We started this study with hypothesizes based on studies of the patterns and effects of cannabis and cannabinoid use in other diseases of pain. However, as no previous studies have had access to validated PROs specific for adults with SCD, there was no way to estimate potential findings or potential effect size. Thus, we enrolled a convenience sample of patients and did not power our study for any one hypothesis.

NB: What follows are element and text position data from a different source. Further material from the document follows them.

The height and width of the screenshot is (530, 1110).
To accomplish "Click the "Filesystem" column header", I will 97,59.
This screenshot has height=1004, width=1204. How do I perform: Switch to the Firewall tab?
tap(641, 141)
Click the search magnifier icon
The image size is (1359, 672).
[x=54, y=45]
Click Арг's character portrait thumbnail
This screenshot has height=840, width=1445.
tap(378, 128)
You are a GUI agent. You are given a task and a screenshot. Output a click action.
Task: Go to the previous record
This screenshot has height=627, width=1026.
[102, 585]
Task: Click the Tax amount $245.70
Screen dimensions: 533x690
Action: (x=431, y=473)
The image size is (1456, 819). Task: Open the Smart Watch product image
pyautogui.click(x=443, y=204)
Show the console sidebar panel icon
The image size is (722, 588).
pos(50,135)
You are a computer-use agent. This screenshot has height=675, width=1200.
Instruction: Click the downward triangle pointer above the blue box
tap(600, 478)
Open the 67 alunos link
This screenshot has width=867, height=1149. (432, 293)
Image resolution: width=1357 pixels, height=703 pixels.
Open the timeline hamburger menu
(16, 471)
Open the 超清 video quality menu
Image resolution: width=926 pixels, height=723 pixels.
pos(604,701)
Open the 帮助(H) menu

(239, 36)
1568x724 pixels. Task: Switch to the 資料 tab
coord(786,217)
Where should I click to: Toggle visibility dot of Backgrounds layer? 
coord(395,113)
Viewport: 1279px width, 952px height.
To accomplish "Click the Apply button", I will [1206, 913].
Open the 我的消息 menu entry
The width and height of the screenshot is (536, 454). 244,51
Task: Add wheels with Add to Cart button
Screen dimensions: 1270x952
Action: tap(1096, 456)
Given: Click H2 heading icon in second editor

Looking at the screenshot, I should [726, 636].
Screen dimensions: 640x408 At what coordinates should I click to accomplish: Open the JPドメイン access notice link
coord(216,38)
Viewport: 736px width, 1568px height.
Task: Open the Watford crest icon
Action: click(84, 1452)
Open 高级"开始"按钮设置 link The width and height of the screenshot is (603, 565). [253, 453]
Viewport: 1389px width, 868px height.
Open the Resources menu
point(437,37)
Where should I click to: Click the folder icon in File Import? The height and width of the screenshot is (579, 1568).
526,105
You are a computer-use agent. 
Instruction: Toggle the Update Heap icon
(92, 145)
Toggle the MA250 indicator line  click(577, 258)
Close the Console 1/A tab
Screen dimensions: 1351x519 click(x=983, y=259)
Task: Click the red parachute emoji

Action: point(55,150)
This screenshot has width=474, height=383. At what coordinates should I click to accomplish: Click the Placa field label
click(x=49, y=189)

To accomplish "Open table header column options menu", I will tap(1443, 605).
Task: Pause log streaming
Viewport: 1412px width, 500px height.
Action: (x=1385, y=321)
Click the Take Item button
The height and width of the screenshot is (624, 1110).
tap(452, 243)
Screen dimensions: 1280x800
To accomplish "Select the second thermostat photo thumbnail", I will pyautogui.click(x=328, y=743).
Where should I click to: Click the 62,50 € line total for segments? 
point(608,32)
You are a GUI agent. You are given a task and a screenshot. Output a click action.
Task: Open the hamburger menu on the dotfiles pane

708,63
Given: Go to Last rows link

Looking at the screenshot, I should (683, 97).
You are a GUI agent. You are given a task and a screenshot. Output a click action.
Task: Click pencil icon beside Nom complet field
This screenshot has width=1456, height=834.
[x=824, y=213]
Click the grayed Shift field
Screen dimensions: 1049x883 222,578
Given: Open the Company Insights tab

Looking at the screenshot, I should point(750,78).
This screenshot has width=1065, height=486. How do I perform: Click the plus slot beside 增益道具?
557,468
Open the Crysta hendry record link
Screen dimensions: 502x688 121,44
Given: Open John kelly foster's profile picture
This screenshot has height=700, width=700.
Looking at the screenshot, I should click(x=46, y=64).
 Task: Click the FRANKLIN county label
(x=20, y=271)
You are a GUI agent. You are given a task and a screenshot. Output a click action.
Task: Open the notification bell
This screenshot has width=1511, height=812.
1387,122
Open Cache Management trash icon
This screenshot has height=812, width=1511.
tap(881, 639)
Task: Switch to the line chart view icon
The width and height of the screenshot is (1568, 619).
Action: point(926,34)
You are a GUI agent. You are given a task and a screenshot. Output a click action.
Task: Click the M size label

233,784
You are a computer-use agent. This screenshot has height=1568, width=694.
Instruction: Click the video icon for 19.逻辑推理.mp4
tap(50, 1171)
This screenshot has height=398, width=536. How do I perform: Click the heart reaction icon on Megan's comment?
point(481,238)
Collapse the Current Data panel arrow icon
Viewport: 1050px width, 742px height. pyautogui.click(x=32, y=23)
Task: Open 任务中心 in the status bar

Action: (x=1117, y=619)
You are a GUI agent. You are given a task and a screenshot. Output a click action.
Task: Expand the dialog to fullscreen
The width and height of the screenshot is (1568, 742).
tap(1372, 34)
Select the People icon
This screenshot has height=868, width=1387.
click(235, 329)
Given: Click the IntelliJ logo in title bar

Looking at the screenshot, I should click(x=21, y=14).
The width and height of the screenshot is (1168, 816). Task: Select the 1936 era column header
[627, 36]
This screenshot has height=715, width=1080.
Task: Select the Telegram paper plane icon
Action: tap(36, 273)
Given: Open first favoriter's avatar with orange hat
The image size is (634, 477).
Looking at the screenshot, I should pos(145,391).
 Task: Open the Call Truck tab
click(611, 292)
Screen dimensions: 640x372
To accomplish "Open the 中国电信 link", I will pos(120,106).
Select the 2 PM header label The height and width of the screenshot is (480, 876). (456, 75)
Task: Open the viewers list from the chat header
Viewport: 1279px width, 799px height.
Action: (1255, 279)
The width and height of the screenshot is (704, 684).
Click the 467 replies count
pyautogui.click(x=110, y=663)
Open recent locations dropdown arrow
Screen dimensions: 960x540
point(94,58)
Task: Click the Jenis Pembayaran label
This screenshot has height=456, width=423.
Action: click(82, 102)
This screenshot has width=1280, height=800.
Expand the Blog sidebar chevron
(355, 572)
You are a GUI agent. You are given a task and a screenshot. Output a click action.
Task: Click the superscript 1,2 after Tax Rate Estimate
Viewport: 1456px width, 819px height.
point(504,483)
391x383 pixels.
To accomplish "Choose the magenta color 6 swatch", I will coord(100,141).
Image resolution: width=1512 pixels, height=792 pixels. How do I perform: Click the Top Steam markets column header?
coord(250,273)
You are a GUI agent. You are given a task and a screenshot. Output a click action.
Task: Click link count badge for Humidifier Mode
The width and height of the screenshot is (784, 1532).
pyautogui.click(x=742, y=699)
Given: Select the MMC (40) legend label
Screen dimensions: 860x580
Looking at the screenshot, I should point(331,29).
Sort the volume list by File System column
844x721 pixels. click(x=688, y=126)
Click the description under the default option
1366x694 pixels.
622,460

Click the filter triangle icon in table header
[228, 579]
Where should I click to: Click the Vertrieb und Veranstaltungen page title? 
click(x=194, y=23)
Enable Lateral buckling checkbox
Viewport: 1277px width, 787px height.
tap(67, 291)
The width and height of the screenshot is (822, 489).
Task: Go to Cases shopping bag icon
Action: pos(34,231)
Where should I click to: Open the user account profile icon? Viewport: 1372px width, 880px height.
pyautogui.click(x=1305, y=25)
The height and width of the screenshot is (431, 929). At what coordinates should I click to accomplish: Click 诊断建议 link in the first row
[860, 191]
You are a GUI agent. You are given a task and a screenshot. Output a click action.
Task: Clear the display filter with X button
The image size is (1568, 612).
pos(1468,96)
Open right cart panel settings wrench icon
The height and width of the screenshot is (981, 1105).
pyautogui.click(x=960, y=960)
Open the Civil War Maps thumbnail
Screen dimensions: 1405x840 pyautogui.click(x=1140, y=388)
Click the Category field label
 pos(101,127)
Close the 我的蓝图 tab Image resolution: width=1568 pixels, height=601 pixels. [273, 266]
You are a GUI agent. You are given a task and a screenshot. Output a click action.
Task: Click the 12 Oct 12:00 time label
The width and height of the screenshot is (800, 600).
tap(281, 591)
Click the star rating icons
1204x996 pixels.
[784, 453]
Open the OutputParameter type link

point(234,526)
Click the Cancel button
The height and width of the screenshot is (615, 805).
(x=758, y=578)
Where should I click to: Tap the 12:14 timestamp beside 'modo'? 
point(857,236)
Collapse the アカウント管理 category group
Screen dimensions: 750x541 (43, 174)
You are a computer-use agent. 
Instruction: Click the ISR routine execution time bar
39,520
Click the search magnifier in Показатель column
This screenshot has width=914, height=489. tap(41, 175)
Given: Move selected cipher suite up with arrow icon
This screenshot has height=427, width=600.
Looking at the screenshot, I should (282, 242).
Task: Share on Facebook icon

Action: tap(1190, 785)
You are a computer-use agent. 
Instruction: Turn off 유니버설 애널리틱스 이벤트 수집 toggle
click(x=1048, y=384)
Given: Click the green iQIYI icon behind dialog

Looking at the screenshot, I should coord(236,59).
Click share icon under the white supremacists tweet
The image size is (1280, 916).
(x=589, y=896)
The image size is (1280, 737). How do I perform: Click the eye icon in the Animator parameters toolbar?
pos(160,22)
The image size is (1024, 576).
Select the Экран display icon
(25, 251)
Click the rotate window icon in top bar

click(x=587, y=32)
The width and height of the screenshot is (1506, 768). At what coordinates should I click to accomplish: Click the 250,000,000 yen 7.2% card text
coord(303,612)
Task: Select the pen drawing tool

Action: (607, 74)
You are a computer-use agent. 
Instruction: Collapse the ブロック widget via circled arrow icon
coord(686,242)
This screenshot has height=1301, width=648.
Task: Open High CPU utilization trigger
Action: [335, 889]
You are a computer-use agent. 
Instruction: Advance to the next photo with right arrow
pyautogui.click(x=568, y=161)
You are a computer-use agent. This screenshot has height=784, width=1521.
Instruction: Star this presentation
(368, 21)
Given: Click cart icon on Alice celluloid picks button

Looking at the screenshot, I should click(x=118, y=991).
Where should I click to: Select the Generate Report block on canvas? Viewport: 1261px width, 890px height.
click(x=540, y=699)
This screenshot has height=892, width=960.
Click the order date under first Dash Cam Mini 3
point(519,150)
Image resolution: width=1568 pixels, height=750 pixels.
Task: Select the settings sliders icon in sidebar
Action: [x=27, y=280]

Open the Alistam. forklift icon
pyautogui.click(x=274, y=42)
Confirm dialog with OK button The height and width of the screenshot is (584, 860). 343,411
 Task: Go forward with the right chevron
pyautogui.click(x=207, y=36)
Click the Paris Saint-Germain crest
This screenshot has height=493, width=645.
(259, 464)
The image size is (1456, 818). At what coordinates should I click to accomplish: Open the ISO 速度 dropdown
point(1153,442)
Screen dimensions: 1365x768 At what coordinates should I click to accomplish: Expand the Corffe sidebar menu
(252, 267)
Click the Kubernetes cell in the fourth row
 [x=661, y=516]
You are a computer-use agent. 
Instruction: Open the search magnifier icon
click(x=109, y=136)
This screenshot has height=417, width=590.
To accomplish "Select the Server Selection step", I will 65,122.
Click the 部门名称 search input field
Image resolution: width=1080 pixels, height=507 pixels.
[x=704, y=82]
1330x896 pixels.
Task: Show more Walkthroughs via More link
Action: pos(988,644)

Patient's reported rates of cannabis use and reasons for using were similar to those seen in previous studies, and reasons did not vary between daily users and others

Fifty patients were enrolled from May 2017 to October 2017. Approximately 90% of patients offered enrollment agreed to participate; most refusals were due to subject time constraints. One patient's data were not used when she reported being in pain crisis later that day. Of the remaining 49 patients, 22 (45%) reported cannabis use in the past 30 days (Fig. 1). Of those who had used cannabis in the past 30 days, 10 (46%) reported daily use, 8 (36%) reported weekly use, 3 (14%) reported monthly use, and 1 (5%) reported less than monthly use. Previous reports have shown that daily users more likely to use for medical reasons and infrequent users are more likely to use recreationally.^28,29 Based on this information we compared self-reported reasons for using cannabis between daily users and all other users and found no significant differences (Fig. 2). Both groups selected pain relief as the most common reason for cannabis use.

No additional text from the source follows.